Site Last Updated
9 February 2008

Kingsdown Church

St Catherine’s Church

Kingsdown Map 1909

Erriotwood 1909

 

2004 Events in this Church: 11 September - Talk on the Pugin family (the architect was a Pugin); and 9 October - Galliard Trio gave a candle-lit concert

Kingsdown Church (1864 onwards, Pugin)

The only remaining Anglican church by Edward Welby Pugin (1834-75), a Roman Catholic. By all accounts he was particularly happy with the west window and roof.

The current church at Kingsdown was started in 1864, although it is stated in Harris's history of Kent a church was established in Kingsdown at the same site in 1252.  The first vicar or rector of Kingsdown on record is Peter de Luddenham in 1313.  This church Kingsdown Church Black and Whitewas funded by Lord Kingsdown. In 1922 Kingsdown showed signs of collapse.

A small booklet from the Redundant Churches Fund tells us that the population in 1865 was only 96 so a benefactor was essential. The first and only Baron Kingsdown (Thomas Pemberton Leigh, 1793-1867) supported the building of a new church on the site of the tumbledown mediaeval church that stood where today’s nave stands. Lord Kingsdown led a successful career at the bar.  He was MP for Rye and later Ripon, but retired from public life in 1843 after inheriting a fortune from a distant relative of his mother’s.  He was appointed Chancellor of the Duchy of Cornwall and to the Privy Council’s judicial committee with positive results in both. The Rector at that time was Houstone James Hordern.

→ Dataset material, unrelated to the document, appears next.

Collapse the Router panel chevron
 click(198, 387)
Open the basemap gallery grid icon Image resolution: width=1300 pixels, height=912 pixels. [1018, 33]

The booklet tells us, “the Chancel went close to the edge of a disused chalk quarry, now filled with spoil from the M2. This led to large cracks appearing in 1922 and the rebuilding of the west and south west walls.

The first recorded rector for this site was in 1313 but the full list is incomplete.

“Pugin's church consists of nave and chancel (with vestry) and a tower and spire over the porch at the south-west. It is built of Kentish ragstone with Bath stone dressings. The roofs are of patterned tiles. The circumstances of the building's construction give it an unusual unity, in the late Decorated style.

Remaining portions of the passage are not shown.